(British, b.1932)Peter Howell was born in Caernarvon, North Wales in 1932. His father was an Army Captain. He was the youngest of nine children.
Introduced into the world of racing when he was eight years old, he spent his school holidays at Newmarket in the stables of the Honorable George Lambton. After finishing his studies he had the choice of becoming a professional artist, or going on to a career in racing. He chose racing, including training horses as well as riding over fences. He eventually became the head-lad for Lampton. During this period he was always drawing and depicting the horses and landscapes that surrounded him.
In 1963, he decide to pursue his career as a painter. He gained lost time and experience by visiting galleries and studying the work of various 20th Century painters. He was particularly influenced by the French impressionists and their immediate successors.

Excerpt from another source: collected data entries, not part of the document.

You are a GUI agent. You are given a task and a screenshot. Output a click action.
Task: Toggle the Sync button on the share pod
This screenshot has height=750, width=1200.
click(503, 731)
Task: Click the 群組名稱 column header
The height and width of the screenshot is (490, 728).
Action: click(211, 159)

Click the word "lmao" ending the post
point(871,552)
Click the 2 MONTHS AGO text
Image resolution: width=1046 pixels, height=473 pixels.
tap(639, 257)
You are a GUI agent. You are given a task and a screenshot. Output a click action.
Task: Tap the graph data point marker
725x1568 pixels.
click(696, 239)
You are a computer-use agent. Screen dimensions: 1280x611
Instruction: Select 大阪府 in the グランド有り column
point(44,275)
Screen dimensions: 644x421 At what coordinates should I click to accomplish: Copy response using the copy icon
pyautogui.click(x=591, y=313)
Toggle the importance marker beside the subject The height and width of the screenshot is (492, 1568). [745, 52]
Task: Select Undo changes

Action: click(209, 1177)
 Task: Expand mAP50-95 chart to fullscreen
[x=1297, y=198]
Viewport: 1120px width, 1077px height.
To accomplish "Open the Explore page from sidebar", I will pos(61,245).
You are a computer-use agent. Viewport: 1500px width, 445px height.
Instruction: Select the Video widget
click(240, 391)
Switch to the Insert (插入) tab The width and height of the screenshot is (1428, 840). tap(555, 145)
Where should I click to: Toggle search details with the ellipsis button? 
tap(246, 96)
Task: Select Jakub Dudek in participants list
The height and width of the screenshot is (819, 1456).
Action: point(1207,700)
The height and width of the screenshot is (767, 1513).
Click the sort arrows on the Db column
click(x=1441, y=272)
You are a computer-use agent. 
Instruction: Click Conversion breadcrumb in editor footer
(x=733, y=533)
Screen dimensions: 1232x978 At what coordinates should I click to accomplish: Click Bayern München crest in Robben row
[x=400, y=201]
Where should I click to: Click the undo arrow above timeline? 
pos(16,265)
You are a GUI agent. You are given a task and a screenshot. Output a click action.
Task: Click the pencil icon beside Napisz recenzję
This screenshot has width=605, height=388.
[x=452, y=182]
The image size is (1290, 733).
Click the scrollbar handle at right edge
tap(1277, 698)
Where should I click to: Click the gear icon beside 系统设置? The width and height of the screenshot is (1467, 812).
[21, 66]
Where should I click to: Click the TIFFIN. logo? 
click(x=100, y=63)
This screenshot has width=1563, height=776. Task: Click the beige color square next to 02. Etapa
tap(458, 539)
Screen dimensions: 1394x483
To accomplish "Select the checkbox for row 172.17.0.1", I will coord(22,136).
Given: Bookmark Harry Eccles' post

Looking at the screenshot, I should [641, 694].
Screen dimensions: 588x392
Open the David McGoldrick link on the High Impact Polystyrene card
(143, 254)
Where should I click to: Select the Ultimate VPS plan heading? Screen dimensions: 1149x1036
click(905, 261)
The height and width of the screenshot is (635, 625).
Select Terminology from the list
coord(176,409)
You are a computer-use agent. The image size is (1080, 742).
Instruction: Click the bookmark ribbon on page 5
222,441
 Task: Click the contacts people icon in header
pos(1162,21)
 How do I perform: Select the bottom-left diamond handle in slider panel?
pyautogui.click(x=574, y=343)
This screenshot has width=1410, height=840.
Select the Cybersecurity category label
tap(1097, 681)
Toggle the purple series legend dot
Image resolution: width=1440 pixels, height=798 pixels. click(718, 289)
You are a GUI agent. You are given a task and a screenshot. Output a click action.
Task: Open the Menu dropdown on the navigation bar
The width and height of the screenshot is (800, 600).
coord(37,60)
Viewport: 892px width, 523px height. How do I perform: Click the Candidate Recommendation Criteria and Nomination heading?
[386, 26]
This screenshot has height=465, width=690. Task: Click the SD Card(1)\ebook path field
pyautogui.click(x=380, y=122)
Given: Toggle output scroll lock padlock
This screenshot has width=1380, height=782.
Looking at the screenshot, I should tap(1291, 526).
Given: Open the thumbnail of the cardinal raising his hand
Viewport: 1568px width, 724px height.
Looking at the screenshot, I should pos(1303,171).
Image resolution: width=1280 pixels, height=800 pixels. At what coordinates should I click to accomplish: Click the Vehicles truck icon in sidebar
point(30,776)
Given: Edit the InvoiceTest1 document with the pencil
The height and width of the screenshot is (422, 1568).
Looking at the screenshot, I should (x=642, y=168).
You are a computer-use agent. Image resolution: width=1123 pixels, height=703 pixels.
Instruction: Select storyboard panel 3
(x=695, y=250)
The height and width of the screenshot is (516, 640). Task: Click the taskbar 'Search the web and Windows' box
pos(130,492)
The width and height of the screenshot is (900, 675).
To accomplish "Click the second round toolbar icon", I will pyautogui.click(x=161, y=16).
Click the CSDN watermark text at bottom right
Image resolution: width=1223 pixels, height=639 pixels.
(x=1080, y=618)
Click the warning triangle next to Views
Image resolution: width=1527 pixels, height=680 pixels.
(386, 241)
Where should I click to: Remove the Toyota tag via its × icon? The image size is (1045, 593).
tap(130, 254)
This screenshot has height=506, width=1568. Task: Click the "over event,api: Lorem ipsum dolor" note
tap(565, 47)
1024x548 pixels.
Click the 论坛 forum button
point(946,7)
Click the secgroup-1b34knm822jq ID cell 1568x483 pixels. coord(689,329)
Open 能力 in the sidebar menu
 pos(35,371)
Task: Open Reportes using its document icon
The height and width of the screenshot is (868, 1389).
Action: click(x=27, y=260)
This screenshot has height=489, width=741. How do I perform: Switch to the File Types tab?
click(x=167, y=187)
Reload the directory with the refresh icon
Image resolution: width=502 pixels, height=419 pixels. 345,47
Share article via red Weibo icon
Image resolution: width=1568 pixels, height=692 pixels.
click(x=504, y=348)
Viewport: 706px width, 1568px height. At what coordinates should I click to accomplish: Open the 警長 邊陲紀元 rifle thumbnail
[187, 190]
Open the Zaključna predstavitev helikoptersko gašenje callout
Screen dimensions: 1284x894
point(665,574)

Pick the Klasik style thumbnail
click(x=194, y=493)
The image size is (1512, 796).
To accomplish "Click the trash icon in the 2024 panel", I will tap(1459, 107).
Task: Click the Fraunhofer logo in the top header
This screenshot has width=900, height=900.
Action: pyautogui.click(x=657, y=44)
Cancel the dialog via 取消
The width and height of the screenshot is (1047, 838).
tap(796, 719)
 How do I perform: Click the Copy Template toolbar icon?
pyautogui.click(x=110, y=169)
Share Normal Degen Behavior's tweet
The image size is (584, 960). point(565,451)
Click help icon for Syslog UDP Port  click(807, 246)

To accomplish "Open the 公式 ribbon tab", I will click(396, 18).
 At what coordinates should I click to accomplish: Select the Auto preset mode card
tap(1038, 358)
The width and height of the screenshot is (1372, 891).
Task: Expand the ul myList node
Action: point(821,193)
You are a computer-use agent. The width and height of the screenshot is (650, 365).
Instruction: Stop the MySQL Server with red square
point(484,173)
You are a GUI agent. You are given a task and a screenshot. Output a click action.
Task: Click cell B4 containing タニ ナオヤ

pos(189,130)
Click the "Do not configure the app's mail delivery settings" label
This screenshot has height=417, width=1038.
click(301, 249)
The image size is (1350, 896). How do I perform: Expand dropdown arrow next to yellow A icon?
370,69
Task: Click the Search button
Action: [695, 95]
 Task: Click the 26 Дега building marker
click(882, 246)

In 1969, he gave up racing professionally, moved to Cornwall and devoted himself entirely to his painting. In the same year he held a joint exhibition with his wife at Newmarket. This led to his work being seen by Arthur Ackermann & Son, Ltd., of London. He had his first joint exhibition at Ackermann in 1971 and his first one-man show in 1973. In the late 1970's, Criswick Associates, New York, began showing his work in North America. In 1992 he became associated with the Cross Gate Gallery in Lexington, Kentucky, and from that time they have represented his work in America.
The subject matter of his paintings takes him to the racing areas of England, France, and America. He currently lives in the quiet countryside of Kirkcudbright, Scotland with his wife, Joanna.
In 1970, Peter Howell was given recognition on the B.B.C. in a program on English Sporting Art. This was followed by one-man shows in London and New York. In March, 1980, he was represented in Architectural Digest by a double-page color spread in an article titled "Art: The Sport of Kings." The article featured him along with Toulouse Lautrec and Degas.
On October 24, 1984, The Sunday Times of London ran a joint article on Stubbs and today’s equestrian artists, but the article singled out Peter Howell with a photograph and a quote saying: "Howell is about the best there is around today."
Although the major portion of his work is owned privately, he fulfilled a commission of seven large paintings for a hotel, now the Hotel Inter-Continental in Miami, Florida. Over the years several large collections of his work have been assembled by prominent individuals in the international horse racing community.
Stella Walker, today’s most noted writer on British Sporting Art, referring to Peter Howell's first London exhibition says in Horse and Hound of January 11, 1985:
"It was obvious that his approach was stamped with professional understanding of the subject, though his artistic execution was subtle and original in concept.
"To the unknowledgeable it was at once apparent that here was an artist whose style attractively diverged from the traditional but, nevertheless, captured with authenticity the excitement and fascination of the racing world.
"Though he recognized the quality of such masters of the British school of sporting art as Marshall, Herring and Ferneley, they made little impact and it was the French Impressionists, especially Toulouse Lautrec, Monet, and Degas, who used the equestrian scene with imaginative color and fluency, that absorbed him completely and were to prove the dominant influence.
"Individual portraiture of horses and jockeys was not specifically intended. It was the essence of the sporting scene that breathed conviction and today has become the hallmark of Peter Howell's work.
"Though Thoroughbreds provide a constant focal point, it is his subtle coloring allied to skillful use of reflected light and appreciation of landscape effects that make his work outstanding."